Did a nifty change in QStateMachine yesterday: QStateMachine now inherits QState. QStateMachine::rootState() is gone; the state machine now is the root state. This allowed us to remove a fair amount of code and API from QStateMachine; most importantly, it makes application code nicer, as you can do
new QState(machine) to create a top-level state, instead of the old new
QState(machine->rootState()) (whee, that's something we've wanted since day one!). Other than that, behavior and source compatibility is preserved.
An interesting question is... What should QState::machine() return when the state is a state machine? Itself?
Nope, it doesn't. We now support embedding state machines within other state machines. If the parent of the state machine is a QState, machine() will return the machine of the parent state.

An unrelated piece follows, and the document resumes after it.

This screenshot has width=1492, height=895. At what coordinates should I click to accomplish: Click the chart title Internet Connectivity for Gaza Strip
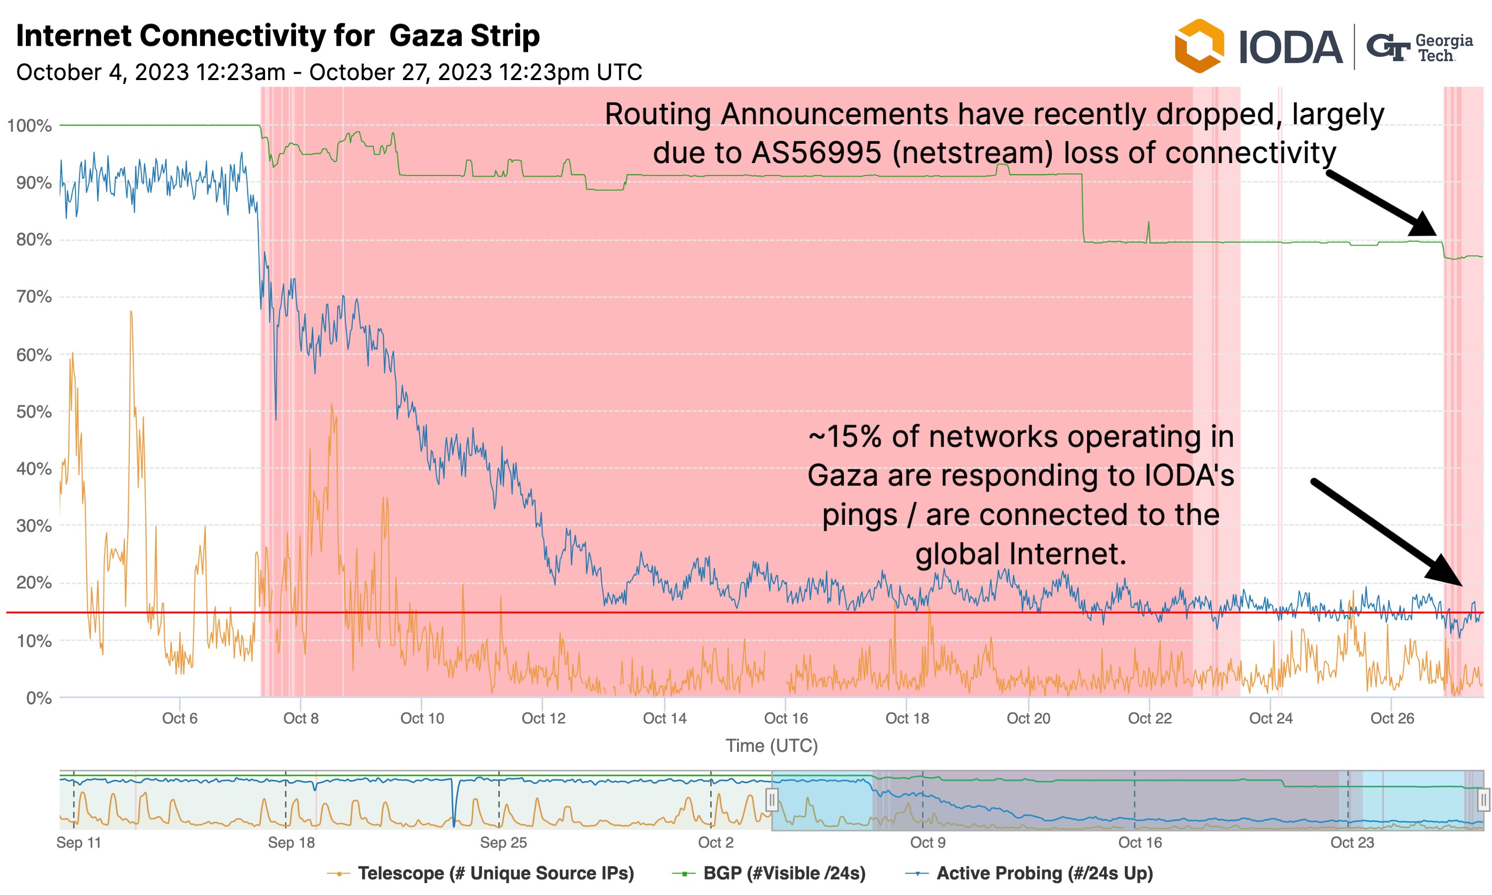pos(278,36)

When a QStateMachine is a child state of another QState, the ancestor state machine will treat the nested machine as an atomic state in the state machine algorithm; effectively, the nested machine is treated as a black box. QStateMachine reimplements QState::onEntry() and calls start(), so that when a nested state machine is entered, it will automatically start running. The nested machine is self-contained; it maintains its own event queue and so on. Of course, you can't have transitions from states in the nested machine to states in the parent machine; you'll have to use e.g. the nested machine's finished() signal to trigger a transition from the nested machine to another state in the parent machine (since the nested machine is a state of the parent machine, and not of itself). Well, that should go without saying.
OK, so we haven't found a use case yet where you'd rather use nested state machines with separate event loops and all instead of just using normal group states within a single machine, where all states can be directly connected by transitions (maybe you can think of a scenario?). But a) it's neat, and b) it works. As always, these qualities take presedence over any purported absence of use cases.
The documentation for QState still says that "the QState class provides a general-purpose state for QStateMachine". Seeing as QStateMachine itself is now a QState, this begs the question: Who is really providing what for whom, to what end, and why?